# Over abundance of potatoes.....Made pierogi



## larry_stewart (Jul 29, 2009)

In a rare occurrence this year, I actually had a above average potato crop.  My assistant is from Poland, so I was inspired to make pierogi (as she had brought me back a cook book from Poland when she had visited a few years ago).  I decided to get the recipe from her mom, as opposed to getting it from the book, since her mom lived in Poland most of her life.

The dough was:
2 1/2 - 3 cups of flour
2 Tbs of sour cream
1/2 cup water 
1 egg
1 tsp of salt

Filling:
4 or 5 medium potatoes
1 onion
2 tbs butter 
1/2 cup grated cheddar cheese
salt and pepper to taste

Dough:  Mix all ingredients and let sit in refrigerator for 1/2 hour +

Filling:  Peel and cut potatoes into cubes.  Boil in salted water until soft.

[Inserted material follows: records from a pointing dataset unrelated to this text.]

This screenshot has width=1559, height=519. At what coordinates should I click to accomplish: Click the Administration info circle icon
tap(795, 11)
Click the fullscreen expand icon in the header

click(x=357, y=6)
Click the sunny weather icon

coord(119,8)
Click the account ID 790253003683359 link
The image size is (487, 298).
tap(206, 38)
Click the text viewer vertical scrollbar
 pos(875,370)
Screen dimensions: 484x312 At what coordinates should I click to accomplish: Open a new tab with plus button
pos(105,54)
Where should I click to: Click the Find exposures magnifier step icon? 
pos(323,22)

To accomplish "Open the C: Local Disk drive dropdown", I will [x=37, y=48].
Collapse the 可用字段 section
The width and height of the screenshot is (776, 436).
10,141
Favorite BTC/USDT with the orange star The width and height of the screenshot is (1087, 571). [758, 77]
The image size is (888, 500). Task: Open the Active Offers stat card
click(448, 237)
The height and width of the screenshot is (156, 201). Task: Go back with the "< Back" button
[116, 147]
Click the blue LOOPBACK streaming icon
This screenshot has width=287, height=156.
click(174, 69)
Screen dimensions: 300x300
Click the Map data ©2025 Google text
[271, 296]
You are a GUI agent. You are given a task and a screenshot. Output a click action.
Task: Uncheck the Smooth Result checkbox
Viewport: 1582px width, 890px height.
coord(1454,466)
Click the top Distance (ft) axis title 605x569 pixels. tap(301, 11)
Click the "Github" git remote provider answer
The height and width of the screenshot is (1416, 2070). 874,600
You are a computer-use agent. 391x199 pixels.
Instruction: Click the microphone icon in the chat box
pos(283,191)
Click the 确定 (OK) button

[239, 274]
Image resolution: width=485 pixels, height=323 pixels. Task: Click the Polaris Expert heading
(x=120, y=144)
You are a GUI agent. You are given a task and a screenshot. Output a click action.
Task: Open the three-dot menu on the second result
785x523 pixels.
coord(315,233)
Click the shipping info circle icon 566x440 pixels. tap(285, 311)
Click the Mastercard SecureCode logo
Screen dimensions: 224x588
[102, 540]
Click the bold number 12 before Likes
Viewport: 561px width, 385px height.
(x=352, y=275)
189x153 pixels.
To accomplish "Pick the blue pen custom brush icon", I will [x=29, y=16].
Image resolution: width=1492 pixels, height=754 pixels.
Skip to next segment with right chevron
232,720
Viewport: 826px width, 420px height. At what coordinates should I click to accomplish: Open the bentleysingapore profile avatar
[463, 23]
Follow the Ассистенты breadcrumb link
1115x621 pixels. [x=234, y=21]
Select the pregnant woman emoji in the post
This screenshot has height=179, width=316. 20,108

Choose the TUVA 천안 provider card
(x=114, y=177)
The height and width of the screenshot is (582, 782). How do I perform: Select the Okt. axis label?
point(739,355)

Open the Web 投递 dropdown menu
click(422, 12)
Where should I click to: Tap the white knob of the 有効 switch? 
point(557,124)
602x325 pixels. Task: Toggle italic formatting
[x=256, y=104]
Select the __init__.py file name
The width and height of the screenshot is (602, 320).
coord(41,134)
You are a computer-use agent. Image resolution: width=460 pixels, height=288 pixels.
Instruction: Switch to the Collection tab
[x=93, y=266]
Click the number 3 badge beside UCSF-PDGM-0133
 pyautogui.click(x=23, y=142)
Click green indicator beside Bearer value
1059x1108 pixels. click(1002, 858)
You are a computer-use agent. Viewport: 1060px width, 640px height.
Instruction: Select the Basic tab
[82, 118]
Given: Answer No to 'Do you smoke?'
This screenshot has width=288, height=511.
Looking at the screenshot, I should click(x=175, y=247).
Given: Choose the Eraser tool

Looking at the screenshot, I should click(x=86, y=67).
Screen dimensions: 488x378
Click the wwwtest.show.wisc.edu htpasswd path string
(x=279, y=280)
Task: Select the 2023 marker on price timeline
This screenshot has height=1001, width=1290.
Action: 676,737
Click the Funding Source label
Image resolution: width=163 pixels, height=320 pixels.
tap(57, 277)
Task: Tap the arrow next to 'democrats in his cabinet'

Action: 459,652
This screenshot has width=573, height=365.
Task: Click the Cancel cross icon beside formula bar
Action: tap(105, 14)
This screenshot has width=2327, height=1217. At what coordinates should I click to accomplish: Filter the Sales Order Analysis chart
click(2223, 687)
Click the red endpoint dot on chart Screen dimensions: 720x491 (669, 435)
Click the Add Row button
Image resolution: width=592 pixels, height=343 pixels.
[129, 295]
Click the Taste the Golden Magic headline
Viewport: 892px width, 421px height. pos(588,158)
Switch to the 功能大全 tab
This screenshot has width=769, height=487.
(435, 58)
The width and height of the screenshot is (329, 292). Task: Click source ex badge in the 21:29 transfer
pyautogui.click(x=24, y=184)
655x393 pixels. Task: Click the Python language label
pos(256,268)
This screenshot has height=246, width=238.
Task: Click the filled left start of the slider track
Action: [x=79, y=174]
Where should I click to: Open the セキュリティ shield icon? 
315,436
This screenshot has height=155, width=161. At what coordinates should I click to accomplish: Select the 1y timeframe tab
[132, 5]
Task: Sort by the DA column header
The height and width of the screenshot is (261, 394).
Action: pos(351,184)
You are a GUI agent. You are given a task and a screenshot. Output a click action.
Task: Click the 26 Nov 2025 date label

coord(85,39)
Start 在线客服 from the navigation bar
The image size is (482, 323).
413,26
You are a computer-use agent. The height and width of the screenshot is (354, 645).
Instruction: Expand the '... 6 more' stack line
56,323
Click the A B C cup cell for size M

Meanwhile, cut onions into small pieces and  fry in butter until translucent.  Drain potatoes when soft, add them to onions ( take off heat).  Mash up the potatoes until mashed but not %100 smooth ( a little lumpy).  Mix in the 1/2 cup grated cheddar cheese until fully melted into the potatoes.  Salt and pepper to taste.

I used a pasta maker ( up to the #4 thickness).  Used a pierogi maker to cur out the dough circles, stuff with about 1 tbs of potato mixture, wet the edges with water so they would stick together, then squished the pierogi maker closed.

Froze them at this point on a floured pan until hard, then stored in plastic bag.

Boiled them for about 5 minutes, served with sour cream and mustard on the side ( ok, im from new york,  treated them as if they were a knish)

My wife prefers them baked ( i think at 350F for about 10 minutes , sprayed with pam)

** I found the dough to be too sticky for the pasta machine, so i added a little more flour as needed.  I guess it also depends on the size of the egg as well.

** Messy, messy, messy.  Flour all over the place.  Potato all over the place.. I told my wife that i was just about to clean it up, but i know that she would do a much better job, and that this was her chance to take over before i made an even worse mess, so yes, she came to the rescue.

made about 24 pierogi.


----------



## SnickersMom (Jul 29, 2009)

Looks like an amazing recipe.  Copied it into my file to make in the near future.  Thanks.


----------